Siempre discreta y amable con las otras monjas, su presencia marcaba la vida comunitaria. Por eso, después de pasados muchos años, sus hermanas la respetaban porque era un modelo de santidad.
Ella no se daba cuenta, pero su fisonomía, por la práctica de la virtud, se había hecho más bonita todavía.
Su rostro poseía una luminosidad antes inexistente y sus grandes ojos azules, espejos de su alma pura, adquirieron una nueva profundidad, haciéndose más hermosos y atrayentes.
Los años no consiguieron deteriorar su juvenil lozanía, reflejo de un interior virtuoso.
Su salud, no obstante, empezaba a debilitarse con el tiempo. Continuaba desempeñando sus funciones, sin preocuparse de sí misma, y cumpliendo sus obligaciones con esmero y amor.

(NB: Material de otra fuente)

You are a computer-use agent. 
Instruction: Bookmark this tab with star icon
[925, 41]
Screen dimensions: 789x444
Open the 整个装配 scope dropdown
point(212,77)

Hasta que encontrándose ya sin fuerzas se vio obligada a guardar reposo en la enfermería. Se acercaba la hora de rendirle cuentas a Dios.
La Hna. María Pureza presentía que su muerte ya estaba llegando. Con fiebre y extenuada, les pedía algo a las monjas, arrodilladas a su cabecera, que no lograban entender.

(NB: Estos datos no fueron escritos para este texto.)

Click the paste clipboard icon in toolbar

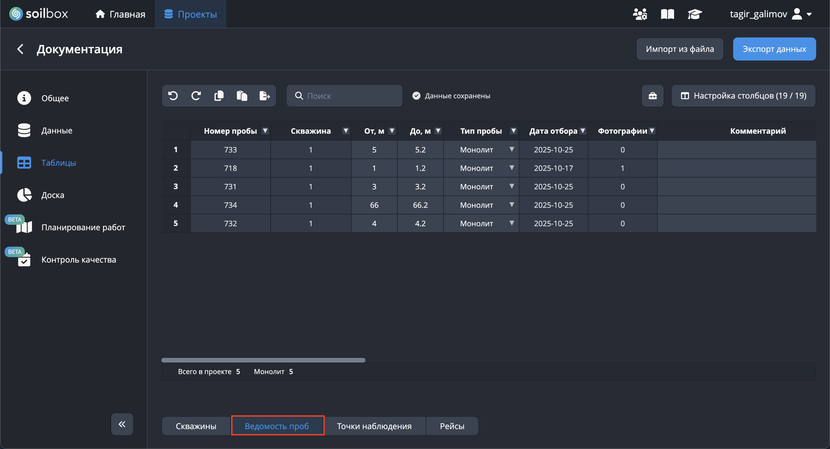pyautogui.click(x=242, y=96)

Pensaban que estaría delirando y rezaron la oración de los agonizantes. Pero la enferma seguía balbuceando cortas palabras.
Finalmente una joven religiosa creyó comprenderla:
— Por lo visto, ¡parece que quiere un espejo!
— ¿Un espejo?, exclamaron todas.
¿Cómo una persona que había vivido tantos años huyendo de ese objeto, podía pedirlo en la hora de su muerte?
Sin intuir siquiera el motivo de tan inusitado pedido, la superiora decidió atender el deseo de la pobre moribunda. Mandó que buscaran un espejo y lo puso en las manos de la enferma.
Cuando la Hna. Pureza sintió el peso del objeto, sus ojos se abrieron, levantó la cabeza y esbozó una enorme sonrisa. Aquel espejo, milagrosamente, no reflejaba la fisonomía de la agonizante, sino el rostro luminoso de María Santísima. Había venido a buscar el alma de aquella que, desapegándose de su propia belleza, se había hecho digna de contemplar las maravillas celestiales.